[Set tasks]
• a. Reproduce the part of the passage on research corporations between "A trend toward" and "the research institute.", inclusive.
• b. Extend the passage on research corporations beyond its final sentence.

[Extract]
_ _ _ _
Mankind’s development of science and the scientific method, however, have created a set of descriptive categories with which we now like to think about research. We have observed over the ages that a few people are driven to ask questions of nature or of the behavior of other living organisms that go far beyond the kind of observations that other people make in the normal course of living. We call this kind of behavior “basic” research as opposed to “applied” research. Applied research recognizes the constraint of time or timeliness for the solution of a current problem, while basic research is relatively timeless. Both formal varieties of research require design and application of special tools or methods in specialized institutions such as libraries, laboratories, universities, institutes, and corporations. The research corporation is one of the most recent institutional innovations. Because it is new and relatively untried as an institution, the research corporation way of institutionalizing the research function is of particular interest and should be the subject of study in its own right, even though we have relatively few examples to investigate.
Why do we now have research corporations? What are the motivations of people who are willing to work in an untried institutional format? What kinds of people now work in such an environment? Where do they come from and where do they go? What do they produce and how can they be administered to produce most effectively? Are the problems of administering a research corporation different in any way from those of administering a university, a large business, or a research laboratory? These are questions on which little quantitative information is available. In order to study them, one conducts research of the more primitive type, with the primary tool of participant observation.
It seems to us that research corporations may have emerged for two interrelated reasons: (a) It is possible that research in the universities and industrial laboratories has become narrowly specialized and increasingly out of touch with the larger needs of society for solution of the complex managerial problems produced by the rapid growth of technology since World War II. (b) It may be that a new willingness has emerged to try the methods of science and technology in areas heretofore considered to be in the realm of the executive, the manager, and the policy maker.
A trend toward specialization of output almost inevitably produces a counterreaction to find a mechanism for integration. So the research corporation appears to be a reaction to overspecialization. If it is true that the research corporation is a mechanism for integration of diverse specialized knowledge, one may ask what unusual techniques it has developed to perform this function. One answer seems to be the emergence of the interdisciplinary research team, or at least of an attempt to pool or mass brain power from a variety of traditional disciplines. It is here that the administrator of the new research corporation encounters his most difficult problems. Here lies the uniqueness of the research corporation when compared with the university, the industrial or government research laboratory, or the research institute.
_ _ _ _
[Data block]

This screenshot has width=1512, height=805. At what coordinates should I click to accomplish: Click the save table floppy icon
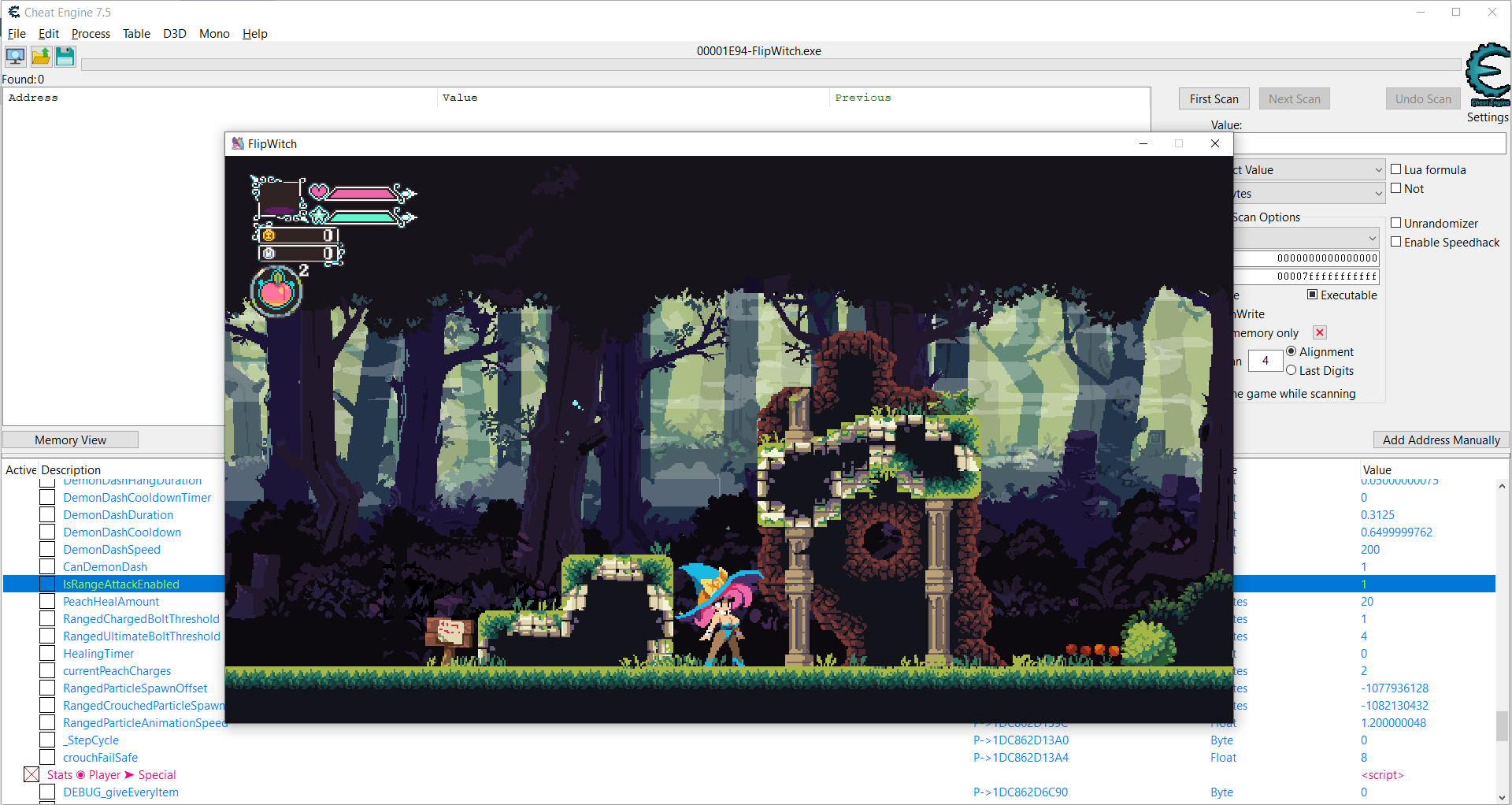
_ _ _ _
[Answer list]
• a.
A trend toward specialization of output almost inevitably produces a counterreaction to find a mechanism for integration. So the research corporation appears to be a reaction to overspecialization. If it is true that the research corporation is a mechanism for integration of diverse specialized knowledge, one may ask what unusual techniques it has developed to perform this function. One answer seems to be the emergence of the interdisciplinary research team, or at least of an attempt to pool or mass brain power from a variety of traditional disciplines. It is here that the administrator of the new research corporation encounters his most difficult problems. Here lies the uniqueness of the research corporation when compared with the university, the industrial or government research laboratory, or the research institute.

• b.
The interdisciplinary-team solution to the cry for integration seems simple and straightforward on the surface, but in it is a Pandora’s box of unsolved administrative problems involving human motivations, traditions, habits, expectations—in a word, culture. Every new organizational form runs up against cultural lags, deep-seated traditions, and well-entrenched conservatism. The research administrator who embarks on a research venture involving the interdisciplinary team should weigh carefully the cultural costs of integration. This paper will attempt to describe some of the problems associated with the interdisciplinary solution. It will also describe a tool or method that the authors believe will assist interdisciplinary teams in carrying out the integrative function and will improve communication between administrators and administered.
One of the first observations to be made about the various separate disciplines of science and technology is that each has built up its own framework or culture represented by preferred ways of looking at the world, preferred methodology and preferred terminology, preferred ways of presenting results, and preferred ways of acting. These preferences run deep—they are inculcated as possibly the most important aspect of undergraduate and graduate training. To be an engineer is not only a matter of learning some substance and some methodology but also a matter of learning to prefer certain kinds of information about the world and to prefer certain methods for utilizing this information. A study of the transmission of the culture that defines the words engineer, physicist, sociologist, and mathematician is really a study of the history of science and technology. The “natural philosopher,” when science was new, was the “generalist”—a whole interdisciplinary team wrapped up in a single nervous system. Benjamin Franklin was at least a physicist, a philospher, an engineer, and a diplomat. The natural philosophers were men unhampered by the accumulated culture of science. They built their own frameworks for understanding the world. They were primarily engaged in “search” as opposed to research. They developed ways of discovering how to think about problems as opposed to getting answers to questions posed within an established or traditional framework. Searching appears to be the traditional function of the philosopher. With the sharp line drawn in modern times between philosophy and science, searching for the better framework in science seems to be confined to the very few philosophers of science and technology—the many do research.
Research has come to be as ritualistic as the worship of a primitive tribe, and each established discipline has its own ritual. As long as the administrator operates within the rituals of the various disciplines, he is relatively safe. But let him challenge the adequacy of ritualistic behavior and he is in hot water with everyone.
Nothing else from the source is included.